By: Michael L. Young (elguero) 2014-01-22 17:09:15.893-0600

That's a bummer... I was hoping that the issue was solved and that James' problem was narrowed down to NFS and coming up with a way to handle NFS hiccups.

Thanks for the feedback.
By: Walter Doekes (wdoekes) 2014-05-28 08:26:52.484-0500

This is the same problem as ASTERISK-22083, look at {{class=0x2b9ae0071268}}

In both threads, that {{class}} is used and moh_scan_files is destructive.

{noformat}
Thread 2 (Thread 26748):
#0 0x0000003baa6c7b97 in chdir () from /lib64/libc.so.6
#1 0x00002b9ac0a73283 in moh_scan_files (class=0x2b9ae0071268) at res_musiconhold.c:1074
#2 0x00002b9ac0a74dae in local_ast_moh_start (chan=0x2b9abc15d558, mclass=0x2b9ad9bc3eb0 "default", interpclass=0x0) at res_musiconhold.c:1516

Thread 1 (Thread 0x2b9adacf5940 (LWP 26746)):
#0 0x00002b9ac0a708e0 in moh_files_alloc (chan=0x2b9ae0071fc8, params=0x2b9ae0071268) at res_musiconhold.c:432
#1 0x000000000046eef1 in ast_activate_generator (chan=0x2b9ae0071fc8, gen=0x2b9ac0c789c0, params=0x2b9ae0071268) at channel.c:3150
#2 0x00002b9ac0a74ebe in local_ast_moh_start (chan=0x2b9ae0071fc8, mclass=0x2b9adaceeeb0 "default", interpclass=0x0) at res_musiconhold.c:1533
{noformat}

As soon as someone schedules a reload, things "might" break. In the other ticket, it happens more frequently, but the cause is the same: there is no locking of the class->stuff and they're free to be mutated by moh_scan_files. The free loop there runs for a longer time than the modulo here, but other than that, no difference.
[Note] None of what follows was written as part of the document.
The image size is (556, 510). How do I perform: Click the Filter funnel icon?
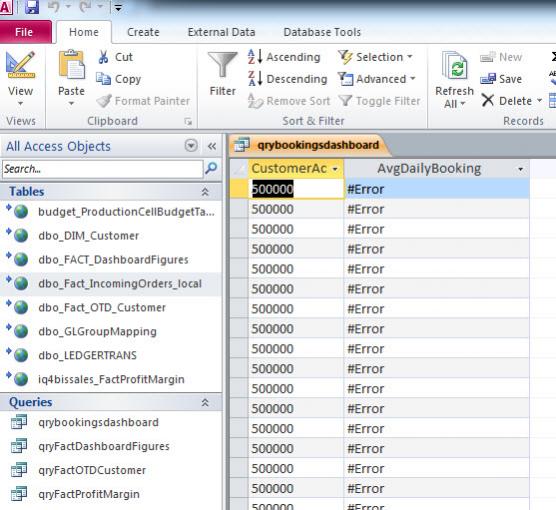(x=222, y=65)
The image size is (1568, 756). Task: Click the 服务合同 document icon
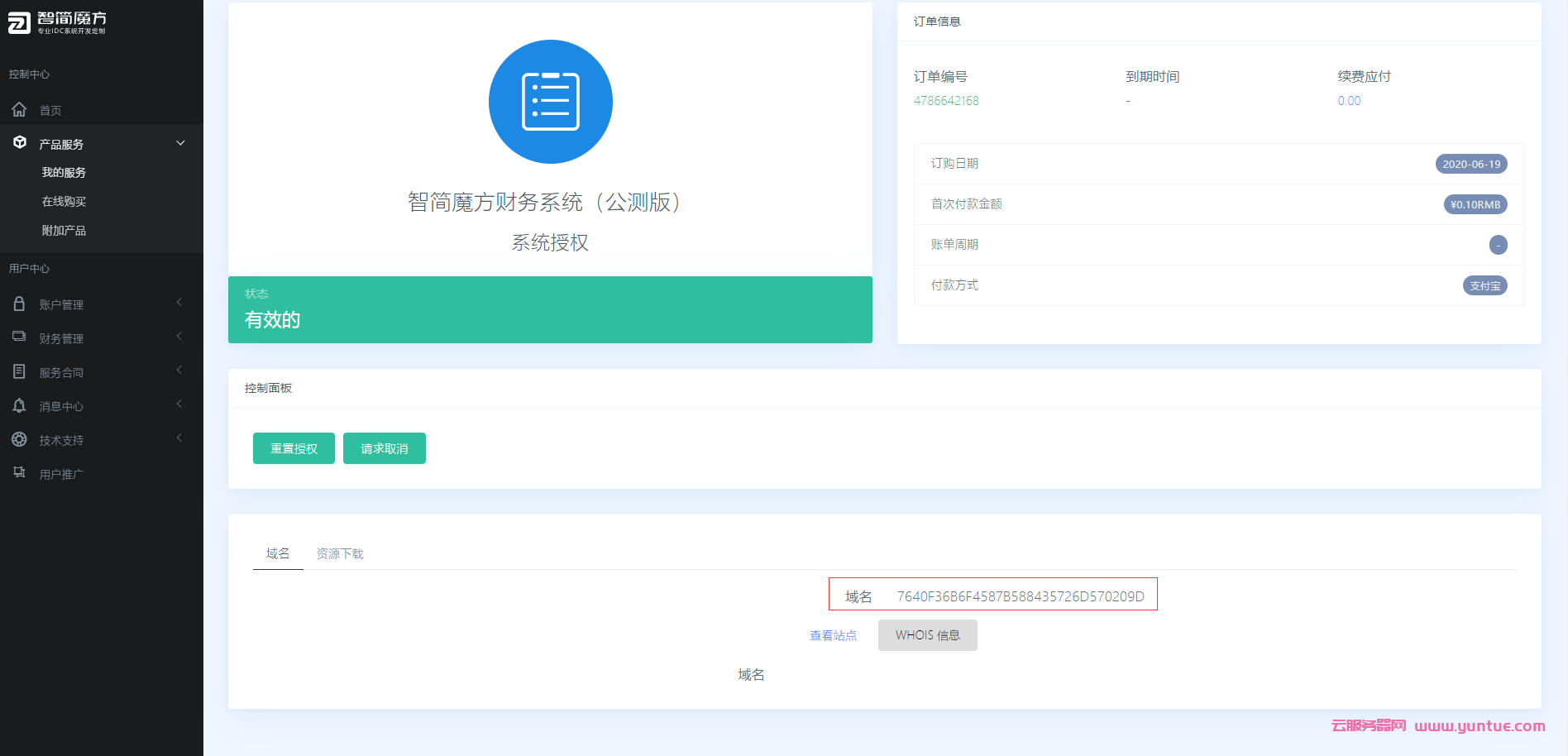(x=19, y=371)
In https://issues.asterisk.org/jira/secure/attachment/49162/backtrace-220113.txt 10 bucks says that {{state->class}} in {{state->pos %= state->class->total_files;}} is the same class as {{moh_scan_files (class=0x3b483c8)}}.

The only times moh_scan_files() is called (apart from alloc/init time) is when either using cachertclasses=yes or issuing a 'module reload res_musiconhold' or a 'moh reload'.

The fix, I think (other than adding loads of locking):
- (re)scan_files would have to build a new object, and replace that. and the others should decref the old one until it goes to zero and can be freed.
- combine that with fewer calls to moh_scan_files for realtime (why reload if it was just reloaded?)

By: Joshua C. Colp (jcolp) 2017-12-18 19:09:23.847-0600

I'm closing this out and tracking the problem under ASTERISK-22083.